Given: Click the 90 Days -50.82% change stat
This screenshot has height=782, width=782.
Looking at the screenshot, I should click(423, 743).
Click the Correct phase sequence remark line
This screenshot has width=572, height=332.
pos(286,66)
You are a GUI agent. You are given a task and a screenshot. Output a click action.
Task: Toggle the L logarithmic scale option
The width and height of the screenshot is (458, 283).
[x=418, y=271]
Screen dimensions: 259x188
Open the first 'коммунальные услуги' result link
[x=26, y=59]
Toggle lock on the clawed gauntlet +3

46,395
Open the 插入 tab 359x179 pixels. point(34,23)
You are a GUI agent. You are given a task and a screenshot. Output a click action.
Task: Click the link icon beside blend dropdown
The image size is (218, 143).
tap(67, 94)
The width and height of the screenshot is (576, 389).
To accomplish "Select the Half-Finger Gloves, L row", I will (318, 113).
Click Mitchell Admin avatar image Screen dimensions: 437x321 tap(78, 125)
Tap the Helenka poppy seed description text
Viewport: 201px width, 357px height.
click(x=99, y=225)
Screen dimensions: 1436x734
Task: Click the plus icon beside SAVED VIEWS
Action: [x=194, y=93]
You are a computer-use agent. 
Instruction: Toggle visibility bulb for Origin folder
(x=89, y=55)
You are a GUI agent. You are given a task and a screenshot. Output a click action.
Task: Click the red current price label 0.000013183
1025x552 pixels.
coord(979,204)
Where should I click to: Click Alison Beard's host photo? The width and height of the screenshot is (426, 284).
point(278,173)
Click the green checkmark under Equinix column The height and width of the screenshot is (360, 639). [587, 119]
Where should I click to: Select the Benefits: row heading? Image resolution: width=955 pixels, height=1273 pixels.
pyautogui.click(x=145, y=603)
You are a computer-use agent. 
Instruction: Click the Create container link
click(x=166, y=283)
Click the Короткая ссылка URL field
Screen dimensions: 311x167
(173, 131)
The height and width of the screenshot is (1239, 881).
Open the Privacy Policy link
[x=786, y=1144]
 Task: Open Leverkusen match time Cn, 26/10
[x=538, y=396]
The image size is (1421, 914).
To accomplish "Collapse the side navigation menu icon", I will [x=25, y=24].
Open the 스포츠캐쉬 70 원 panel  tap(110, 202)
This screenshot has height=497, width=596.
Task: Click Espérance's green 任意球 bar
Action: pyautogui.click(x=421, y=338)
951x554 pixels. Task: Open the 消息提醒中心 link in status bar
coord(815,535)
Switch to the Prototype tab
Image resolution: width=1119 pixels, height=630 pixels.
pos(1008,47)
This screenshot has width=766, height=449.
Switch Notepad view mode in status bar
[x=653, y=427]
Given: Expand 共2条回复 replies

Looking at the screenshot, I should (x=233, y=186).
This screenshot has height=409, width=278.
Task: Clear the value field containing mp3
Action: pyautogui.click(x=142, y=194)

Exercise aim:
Copy out, word for word, everything in the data from the line containing "The image size is (1421, 914)." down to the last line, including both.

In response:
The image size is (1421, 914).
To accomplish "Collapse the side navigation menu icon", I will [x=25, y=24].
Open the 스포츠캐쉬 70 원 panel  tap(110, 202)
This screenshot has height=497, width=596.
Task: Click Espérance's green 任意球 bar
Action: pyautogui.click(x=421, y=338)
951x554 pixels. Task: Open the 消息提醒中心 link in status bar
coord(815,535)
Switch to the Prototype tab
Image resolution: width=1119 pixels, height=630 pixels.
pos(1008,47)
This screenshot has width=766, height=449.
Switch Notepad view mode in status bar
[x=653, y=427]
Given: Expand 共2条回复 replies

Looking at the screenshot, I should (x=233, y=186).
This screenshot has height=409, width=278.
Task: Clear the value field containing mp3
Action: pyautogui.click(x=142, y=194)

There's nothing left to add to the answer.